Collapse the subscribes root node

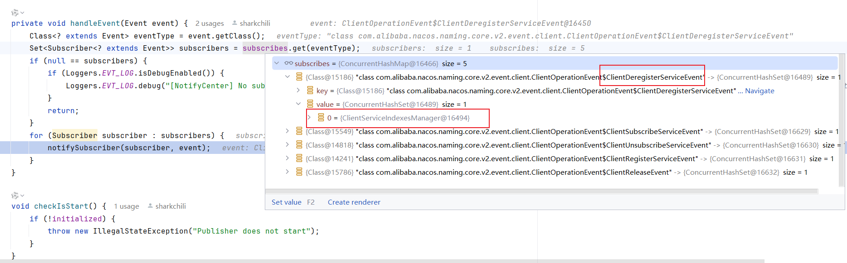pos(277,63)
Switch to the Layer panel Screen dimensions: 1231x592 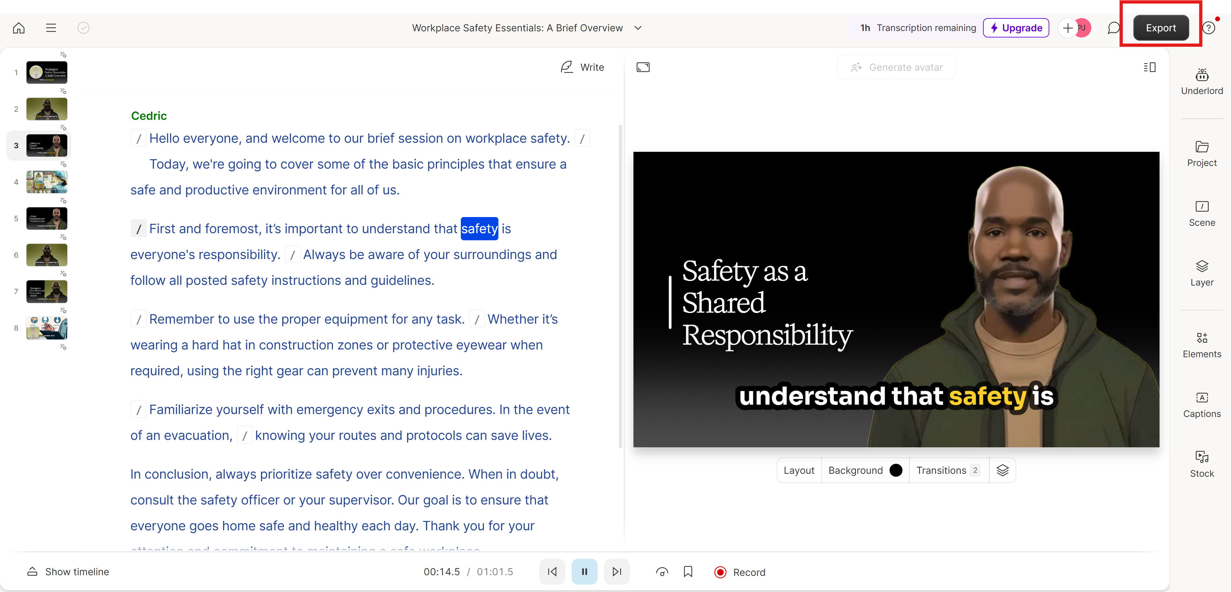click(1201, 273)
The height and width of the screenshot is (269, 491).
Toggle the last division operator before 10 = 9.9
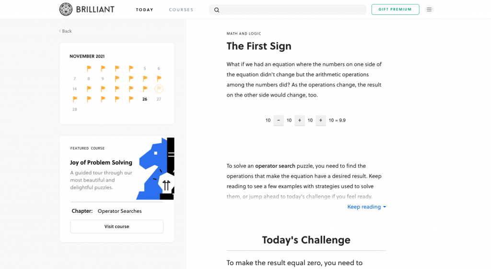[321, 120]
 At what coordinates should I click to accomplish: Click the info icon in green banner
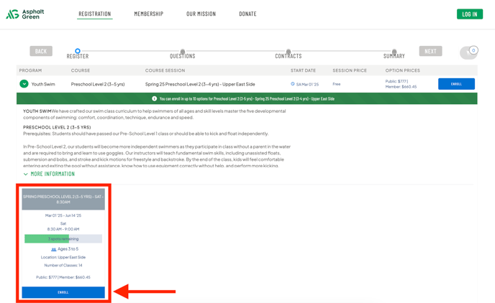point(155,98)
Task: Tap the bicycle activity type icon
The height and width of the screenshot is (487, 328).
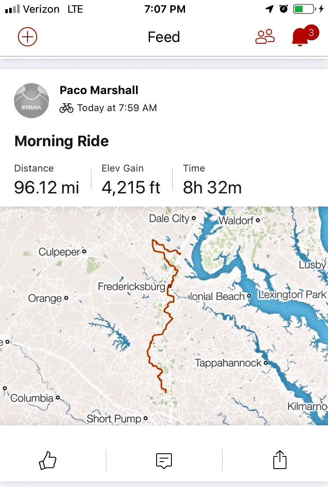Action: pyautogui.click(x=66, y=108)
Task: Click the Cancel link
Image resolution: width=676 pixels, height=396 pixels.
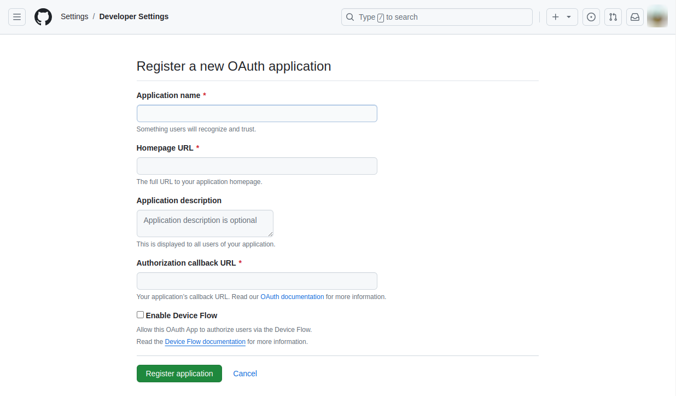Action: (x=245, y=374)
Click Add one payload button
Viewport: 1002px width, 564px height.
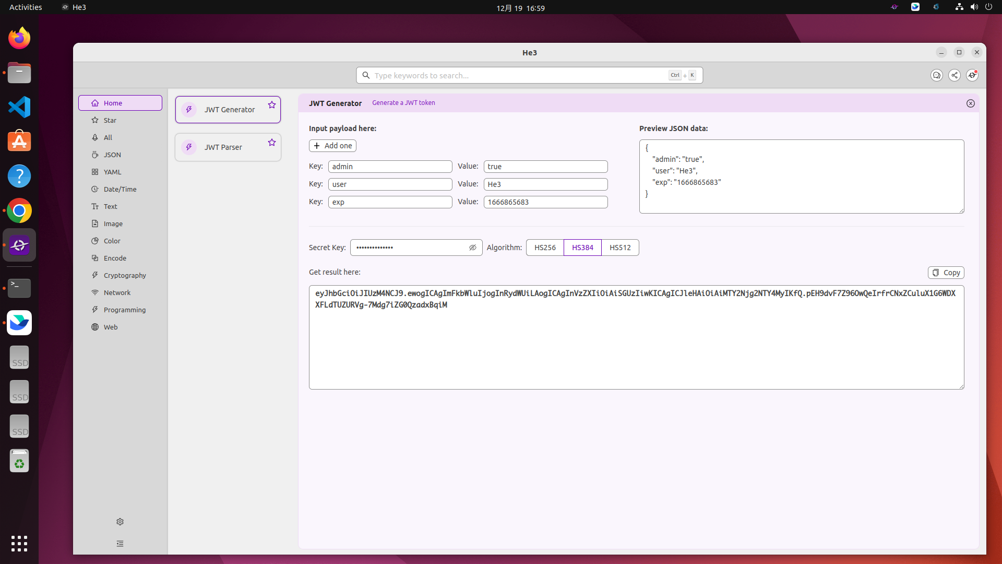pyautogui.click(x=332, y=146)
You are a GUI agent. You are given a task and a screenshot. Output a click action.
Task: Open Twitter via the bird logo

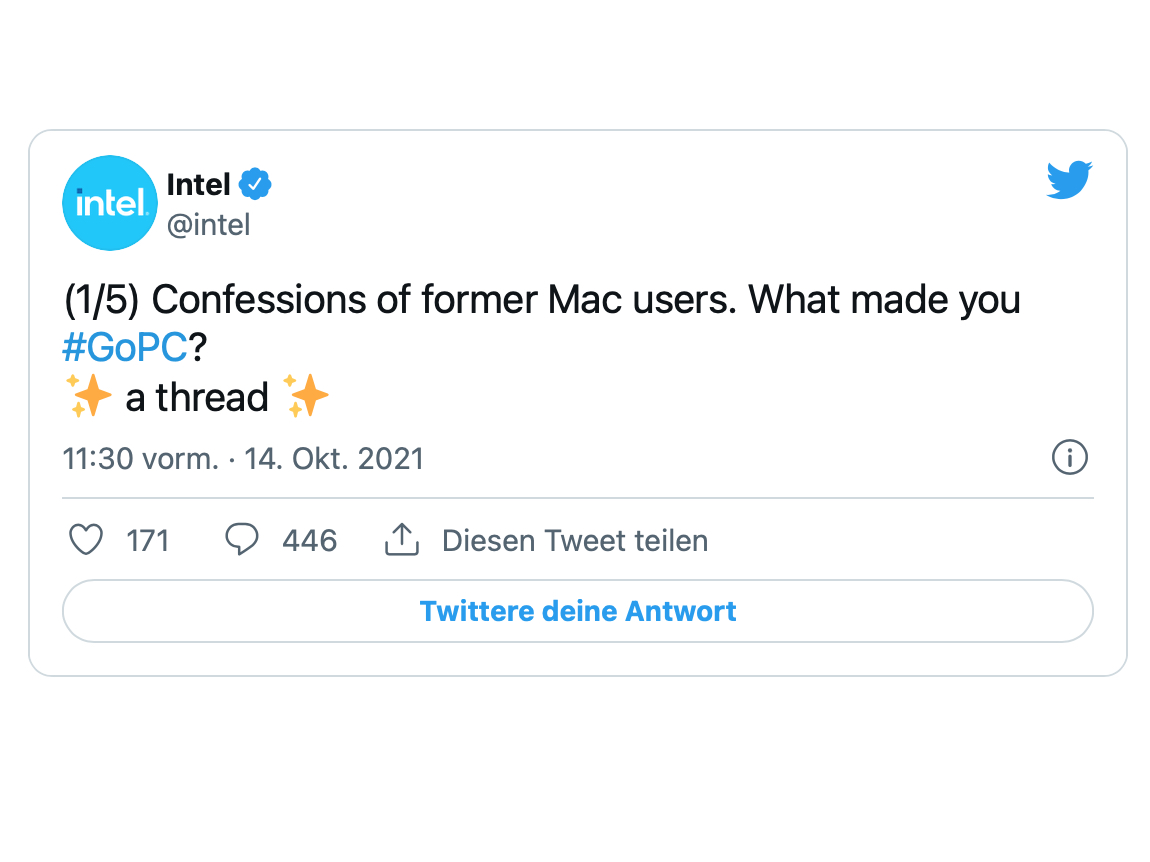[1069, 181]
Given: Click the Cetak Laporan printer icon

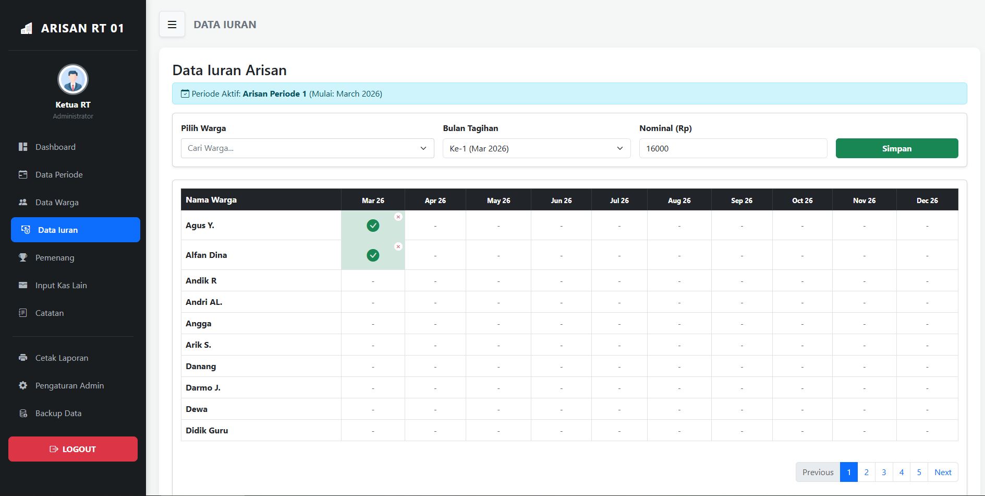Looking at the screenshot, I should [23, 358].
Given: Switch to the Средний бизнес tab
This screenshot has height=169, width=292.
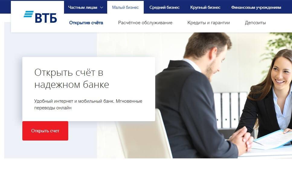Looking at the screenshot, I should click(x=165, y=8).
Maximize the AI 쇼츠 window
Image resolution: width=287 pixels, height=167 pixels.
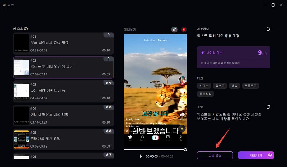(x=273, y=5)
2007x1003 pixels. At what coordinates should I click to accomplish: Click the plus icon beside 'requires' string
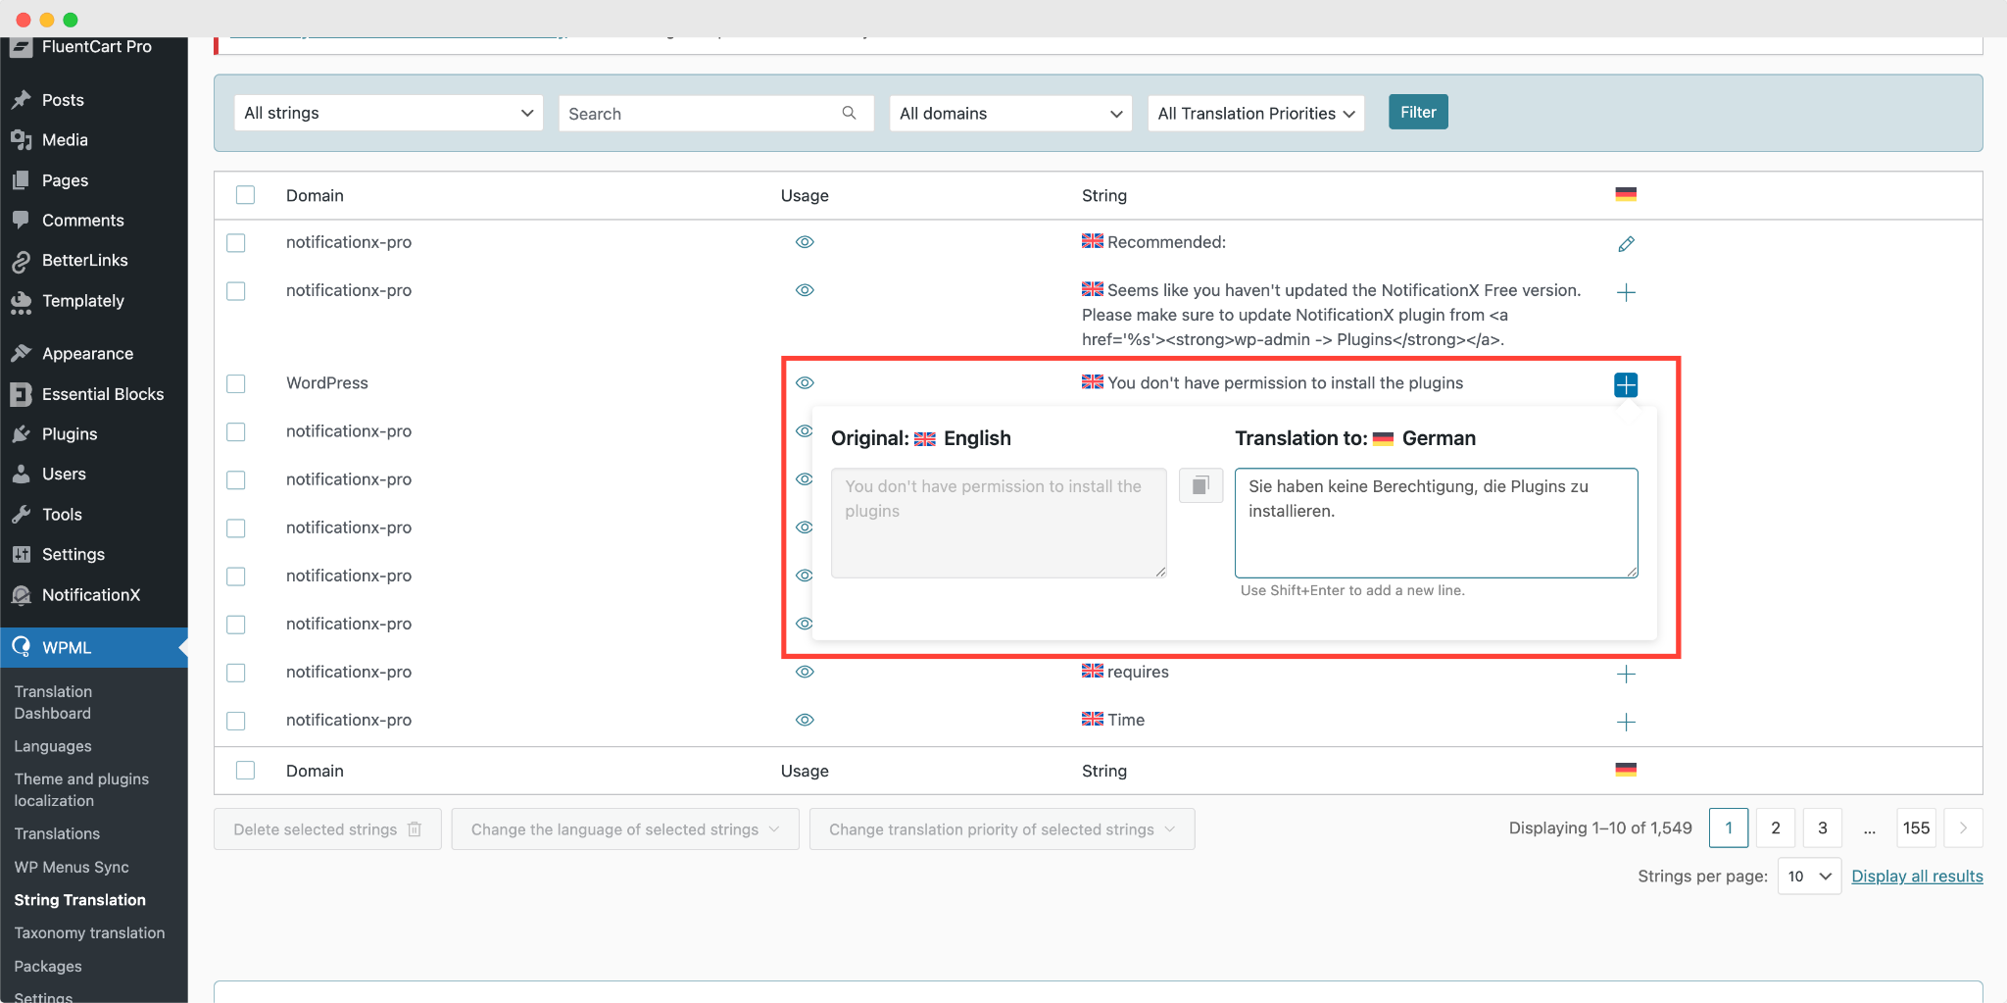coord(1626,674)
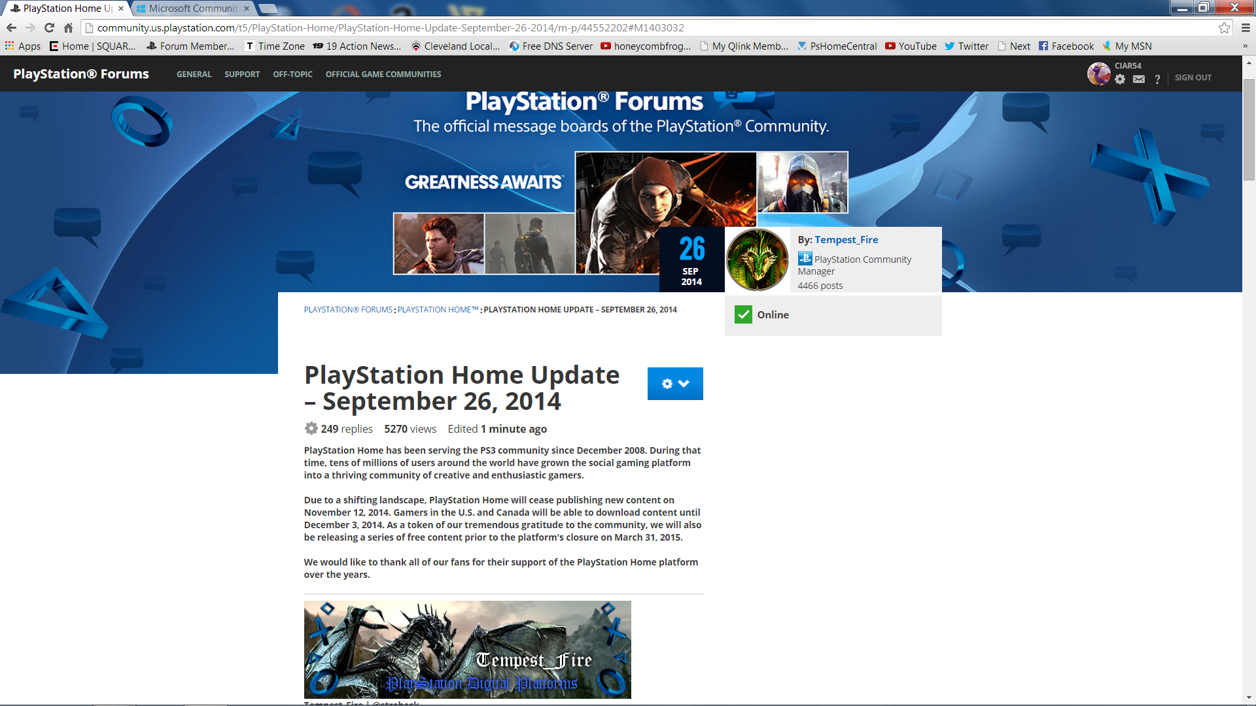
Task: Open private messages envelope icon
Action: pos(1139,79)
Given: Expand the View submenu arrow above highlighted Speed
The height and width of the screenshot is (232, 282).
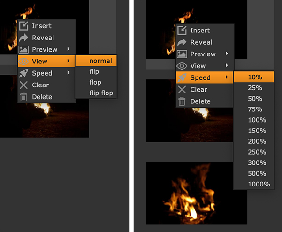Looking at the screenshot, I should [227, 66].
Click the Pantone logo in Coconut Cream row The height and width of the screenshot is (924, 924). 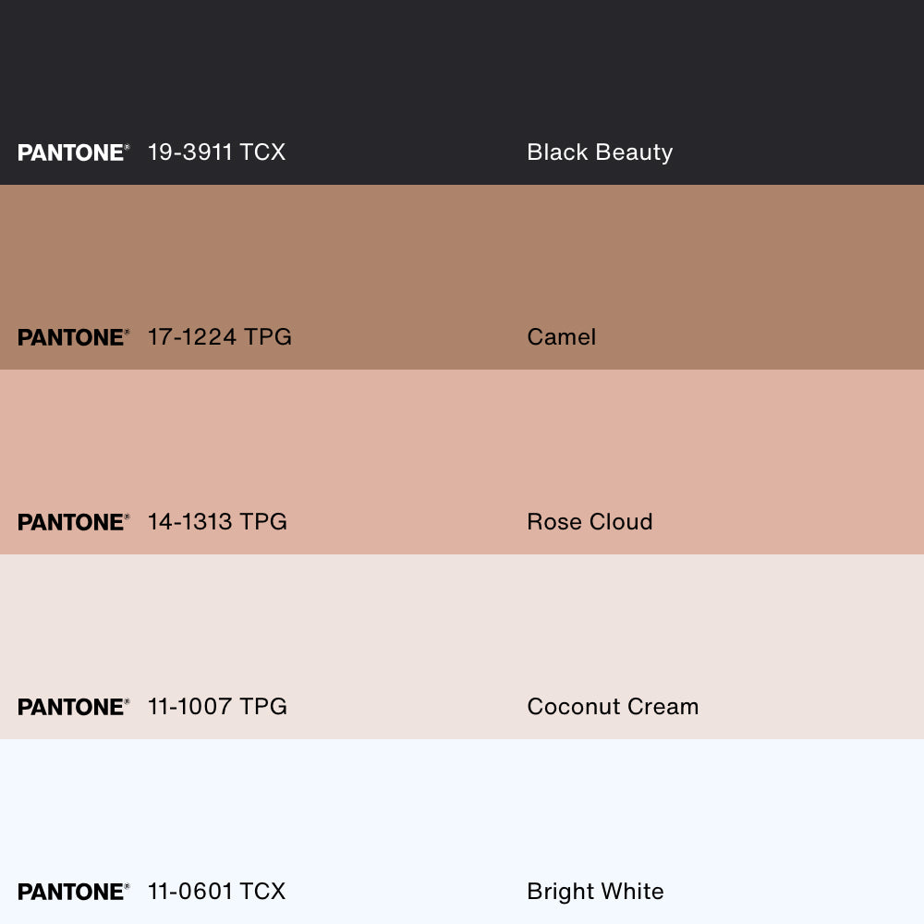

════════════════════

* [What you should do] Can you quote the listing word for word, starting at the line that contains "Given: Switch to the Средний бизнес tab" and ending at the end of the listing, with the pictures left out?

* [Exercise response]
Given: Switch to the Средний бизнес tab
This screenshot has height=169, width=292.
Looking at the screenshot, I should click(x=165, y=8).
Maximize the AI 쇼츠 window
Image resolution: width=287 pixels, height=167 pixels.
(x=273, y=5)
2007x1003 pixels. At what coordinates should I click to accomplish: Click the plus icon beside 'requires' string
coord(1626,674)
Task: Open private messages envelope icon
Action: pos(1139,79)
Given: Expand the View submenu arrow above highlighted Speed
The height and width of the screenshot is (232, 282).
Looking at the screenshot, I should [227, 66].
Click the Pantone logo in Coconut Cream row The height and width of the screenshot is (924, 924). 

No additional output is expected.